WHAT THE TASK REQUIRES –
In the entries below, find the line with "Where should I" and the line with "At what coordinates". Reproduce those two lines and every line between them exactly, and nothing more.

STORED DATA –

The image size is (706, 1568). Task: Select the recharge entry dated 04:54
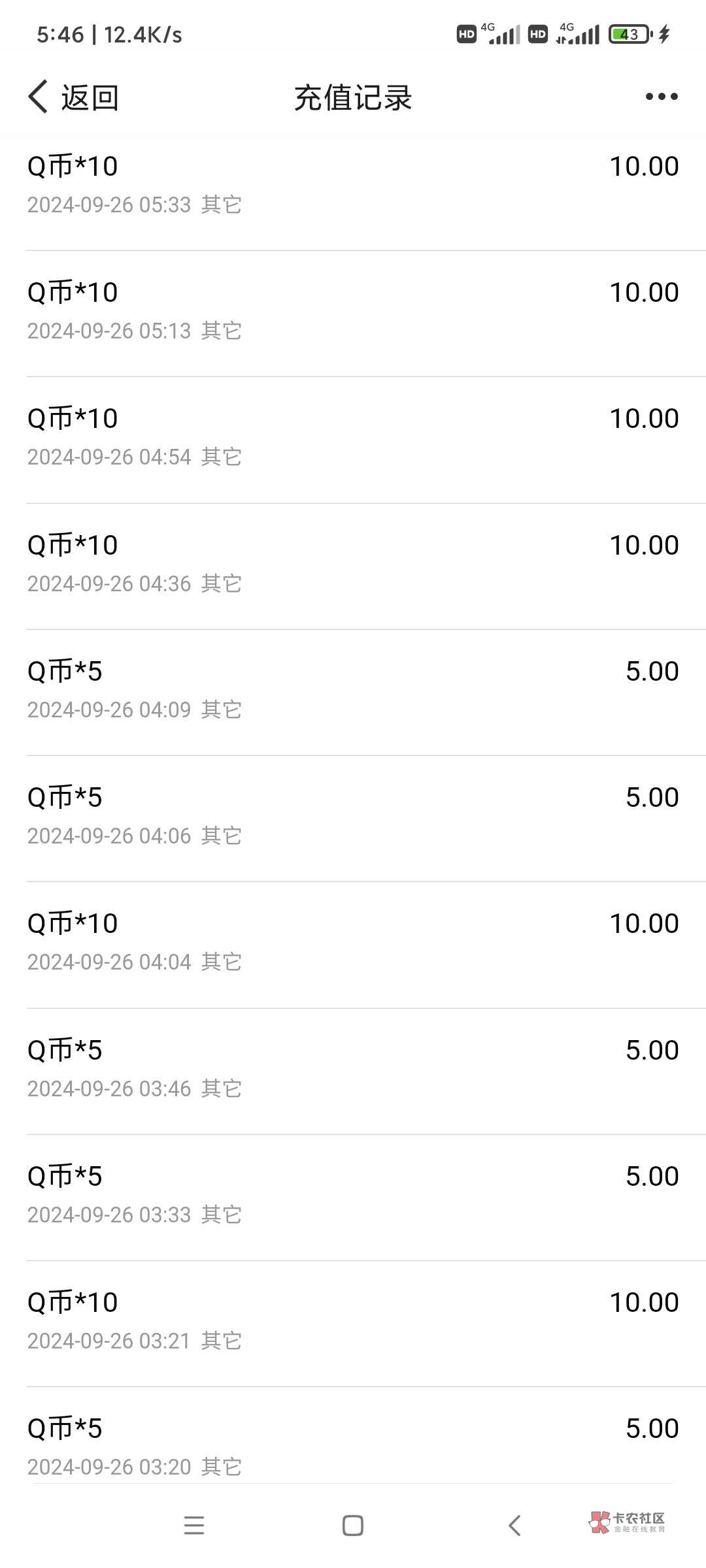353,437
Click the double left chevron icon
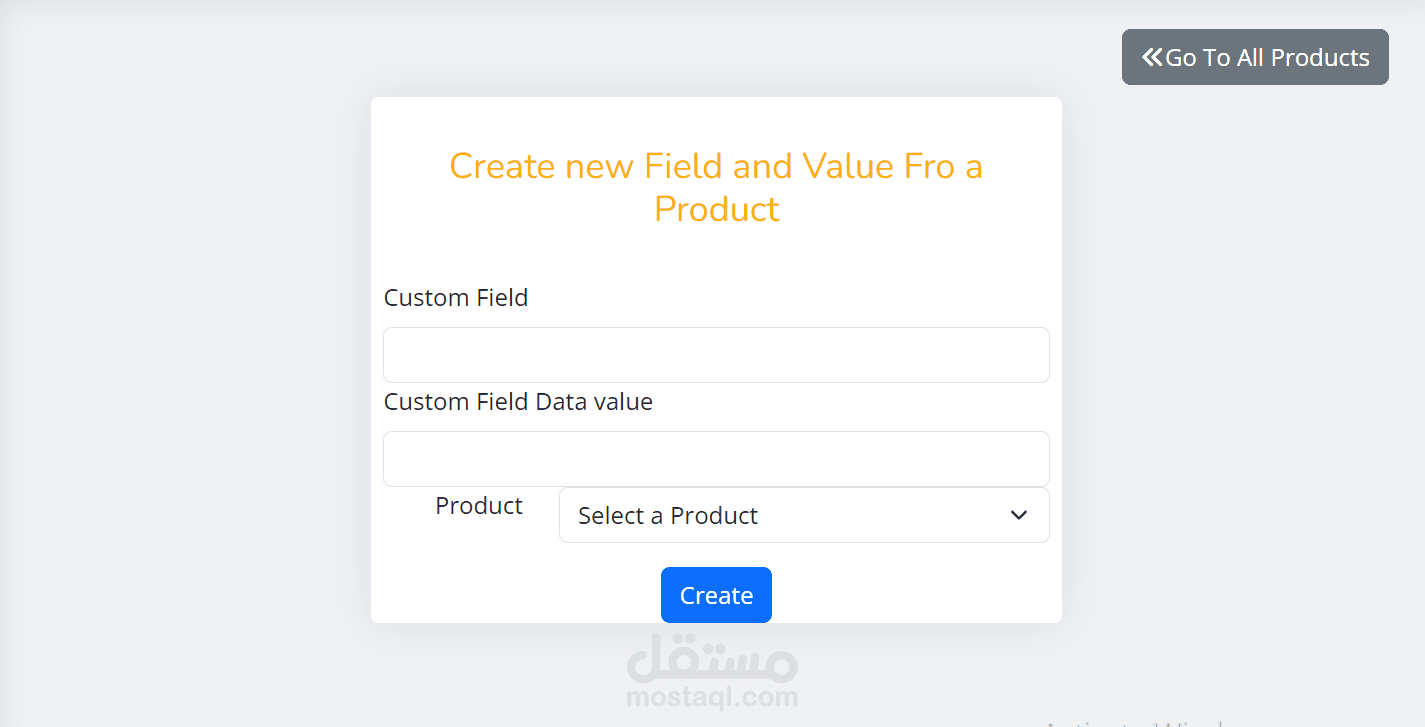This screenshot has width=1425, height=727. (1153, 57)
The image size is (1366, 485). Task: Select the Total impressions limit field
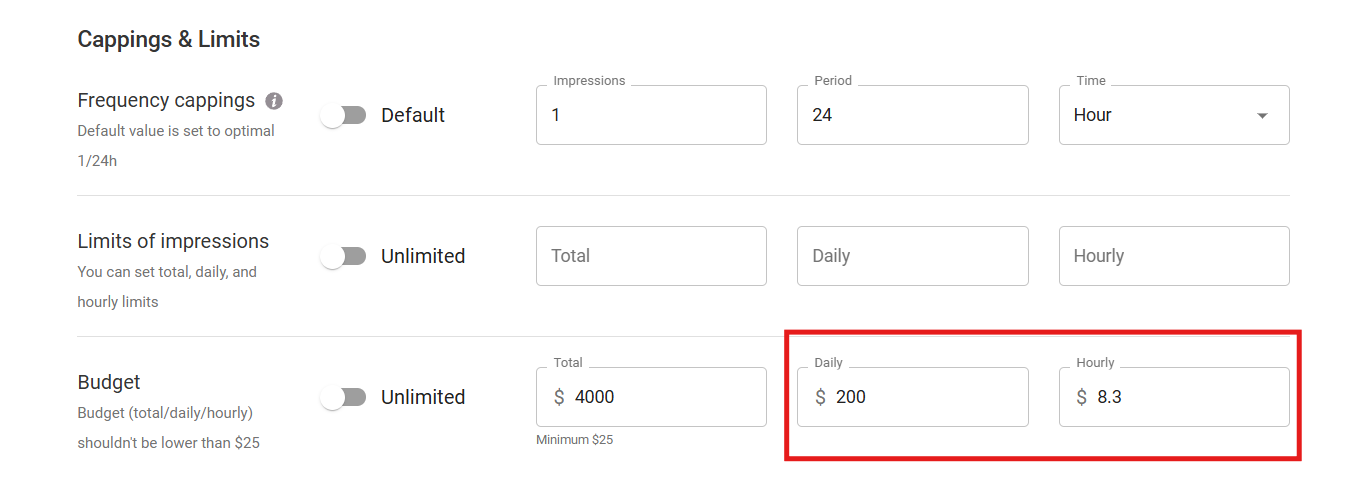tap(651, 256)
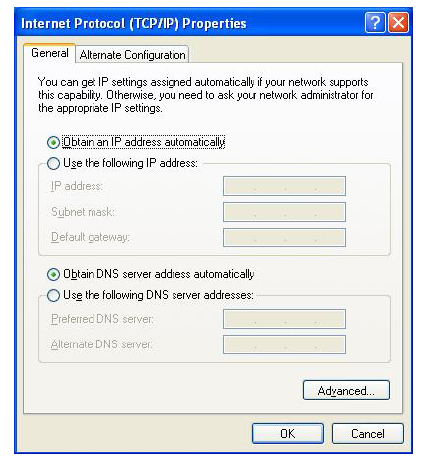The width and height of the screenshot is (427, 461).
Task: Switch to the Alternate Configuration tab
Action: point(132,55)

---

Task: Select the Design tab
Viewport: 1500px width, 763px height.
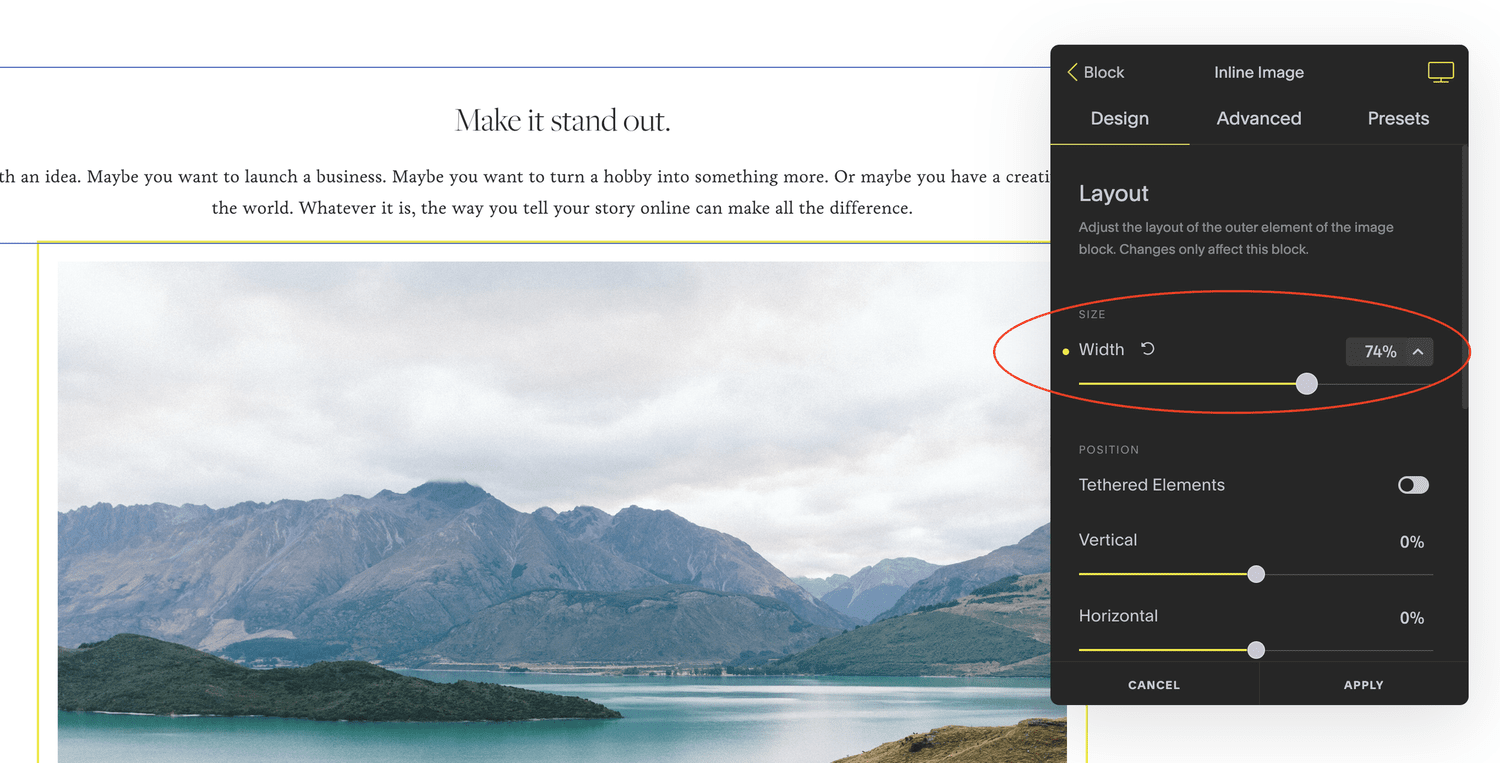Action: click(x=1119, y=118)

==

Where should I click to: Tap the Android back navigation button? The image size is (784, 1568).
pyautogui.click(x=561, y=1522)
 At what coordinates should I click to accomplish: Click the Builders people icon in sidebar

ANSWER –
Where should I click to: Tap the Android back navigation button? The image size is (784, 1568).
pyautogui.click(x=561, y=1522)
 At what coordinates should I click to accomplish: Click the Builders people icon in sidebar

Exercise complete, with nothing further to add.